As I wrote once before: "How do you sell a mass produced one-size-fits-all product to people who want their content disaggregated and delivered to them exactly where they want it, when they want it, and honed to the interests they self-select and/or navigate to/discover through trusted communities?
"One answer might be to tailor the advert to the segmented user group. Take a look at realtimecontent.com for a vision of this.
"It's a brave attempt to solve a difficult problem. But I'm not comfortable with it. I wasn't sure why before. Now I think I am - it doesn't address the fundamental miss-match here - that we're trying to sell the same mass produced product to different people by effectively pretending (spinning that) it's a different product.

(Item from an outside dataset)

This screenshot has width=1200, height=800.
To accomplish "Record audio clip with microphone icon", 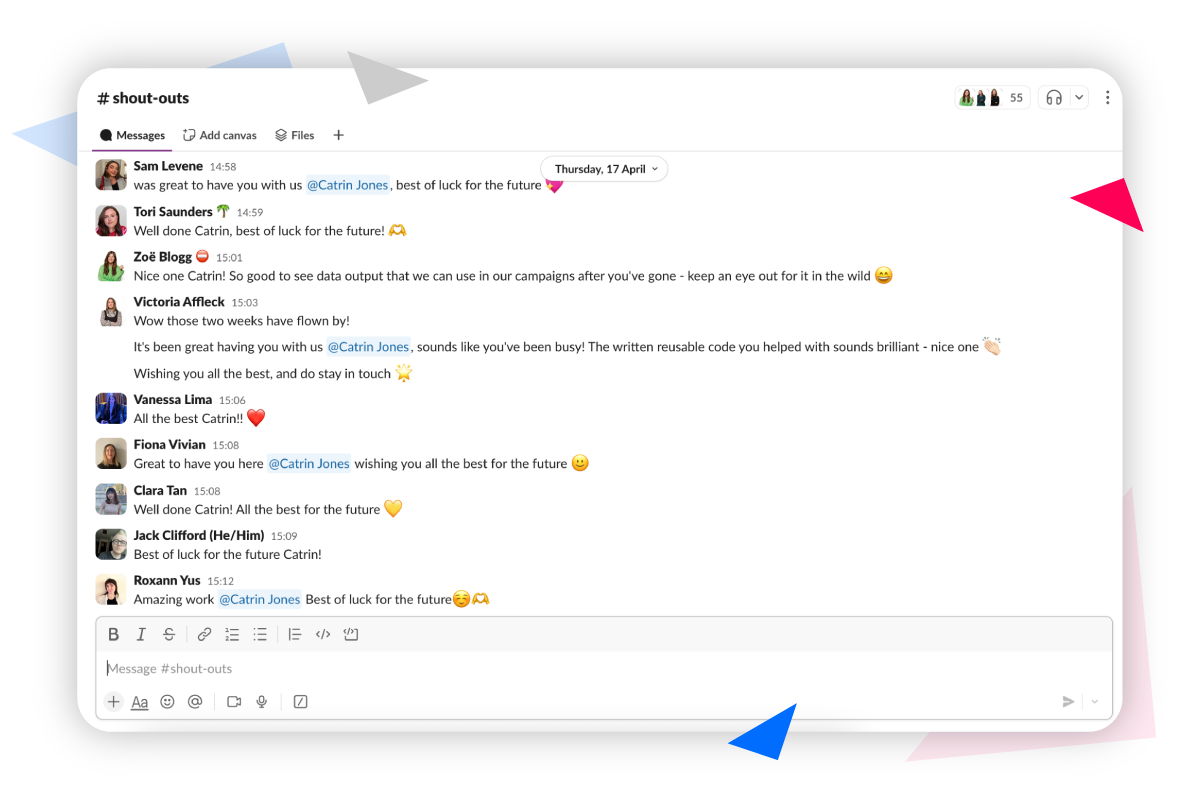I will [262, 702].
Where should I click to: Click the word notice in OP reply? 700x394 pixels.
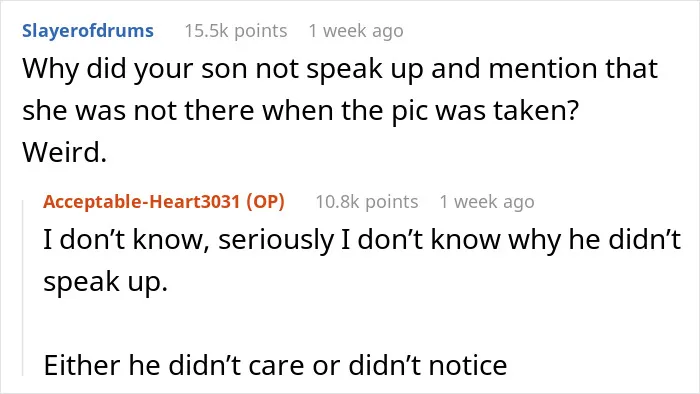coord(468,365)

"It ain't, it can't be and it won't be until you let the community of shared interest take a stake in the creative process. "
However, the problem is, there are still things we need which we can't ALL participate in the creation of.
I need medicine. But I'm not passionate about taking part in making it. How do I get my medicine? I could contribute something to the process I suppose (can you make it taste nice? can you change the colour, I thinkthere's a need for a non-stain version etc etc). But can I contribute something of real value to the process of production (co-creation) of every good and service and public utility I'll ever need? Time would seem to be a barrier, if nothing else.
It feels like common sense to say no. So I'll still need to offer something in exchange for my medicine. Cash/Capital works pretty well as the representation of this. So capitalism gets to roll on.
And for the matching of supply to demand in those cases, we'll still need some form of connecting agency (marketing of some form or another). So if we can get ads working in a much more engaged way - more like content we want, like and trust - through the use of powerful social data analytics - then it has to be better than the interruptive models we see struggling all around us. Perhaps get some recommendation and rating from members of communities involved.
We see some giant leaps toward this with Blyk. Perhaps we'll see a further taste of it with SocialAds.
But wouldn’t it be wild if SocialAds really do what the name suggests: they simply act as the way in which you are recruited to join co-creating communities through a system of brilliantly executed, real time, taste and recommendation engines.
Now that, I would stand up and applaud.